▶ **What the task requires**
Quote the part of the text on the workers' compensation penalty petitions that opens with the words containing "2) Two penalty" and closes with "2003) (Karotka III).", copying it word for word.

─── Text

2) Two penalty petitions in January 2001, raising the same issues as the original six penalty petitions. The WCJ and the Board determined these petitions were barred by res judicata. This Court affirmed in Karotka v. Workers’ Comp. Appeal Bd. (Millcreek Cmty. Hosp.), No. 2877 C.D. 2001 (Pa.Cmwlth. March 3, 2003) (Karotka III).
3) A penalty petition in March 2002, again alleging a fraudulent conspiracy. This petition was denied by the WCJ, and the denial was affirmed by the Board, on the grounds of res judicata. This Court affirmed in Karotka v. Workers’ Comp. Appeal Bd. (Millcreek Cmty. Hosp.), 840 A.2d 1040 (Pa.Cmwlth. 2003) (Karotka IV). There, we noted all claims brought in Karotka IV “have been litigated or could have been litigated during” Karotka II and Karotka III. Karotka IV, 840 A.2d at 1042 (emphasis in original). We further cautioned Petitioner to seek the advice of counsel prior to proceeding further or risk finding himself defending a civil action for wrongful use of civil proceedings.[3]
Now, this Court is presented with five additional Petitions filed by Petitioner, each alleging a fraudulent conspiracy against him:
(1) A July 15, 2002, Petition for Finding of Violation of the Terms of the Workers’ Compensation Act (Act)[4] and/or Regulations and/or Assessment of Penalties. The WCJ denied this Petition because penalties may not be assessed in a termination proceeding where the claimant is not awarded compensation and because res judicata precludes the claims;
(2) Two identical Petitions, both filed December 20, 2002, captioned “Petition for Violations,” and another Petition for Violations filed February 5, 2003. These three Petitions were consolidated by the WCJ, who determined PetitionerPage 334
failed to state a cause of action and the Petitions were barred by res judicata; and
(3) A fifth Petition filed on May 6, 2003, titled “Petition for Violations Authority Sec. 1110,” which the WCJ denied on res judicata grounds.

──────
─── Recorded data

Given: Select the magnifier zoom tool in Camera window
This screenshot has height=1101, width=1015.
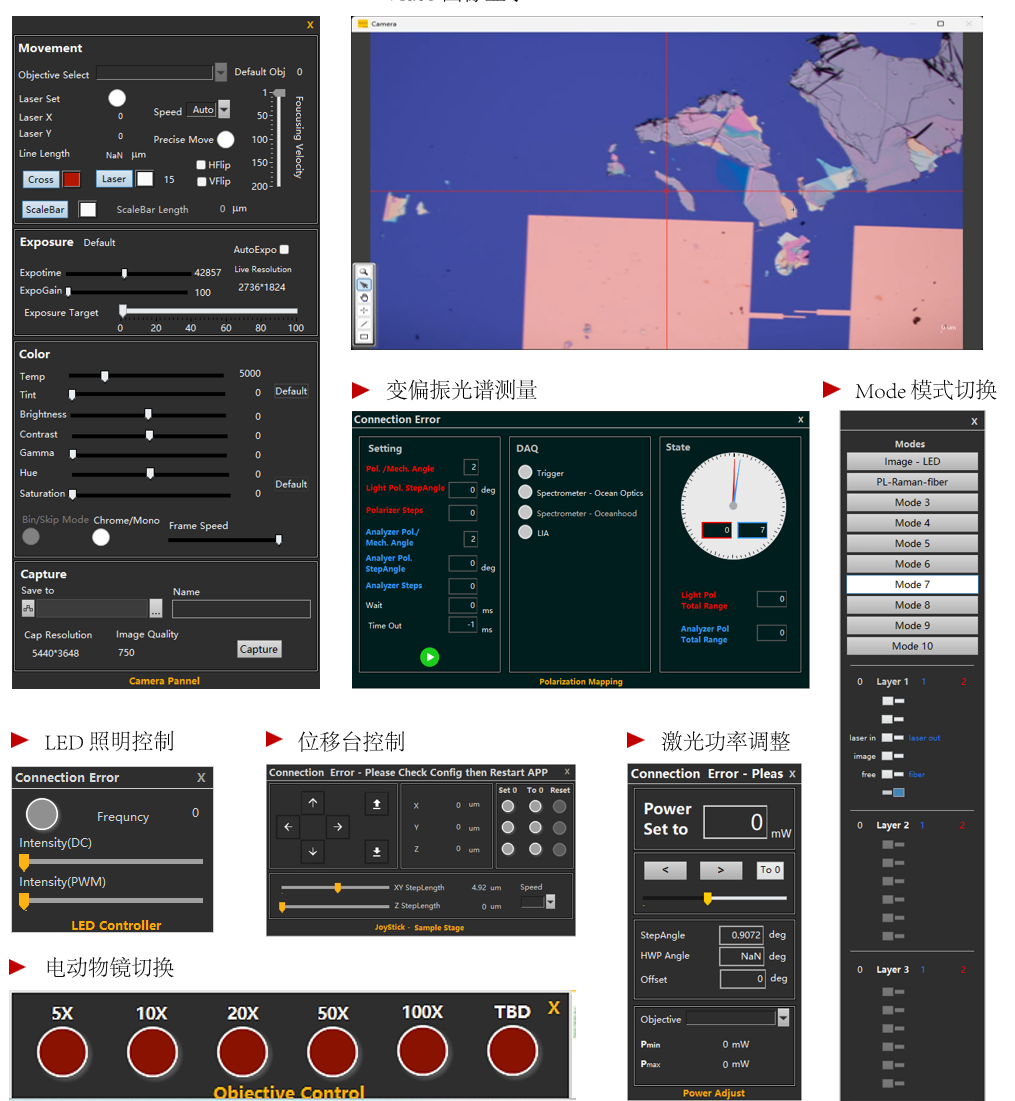Looking at the screenshot, I should tap(364, 272).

──────

▶ **Final answer**
2) Two penalty petitions in January 2001, raising the same issues as the original six penalty petitions. The WCJ and the Board determined these petitions were barred by res judicata. This Court affirmed in Karotka v. Workers’ Comp. Appeal Bd. (Millcreek Cmty. Hosp.), No. 2877 C.D. 2001 (Pa.Cmwlth. March 3, 2003) (Karotka III).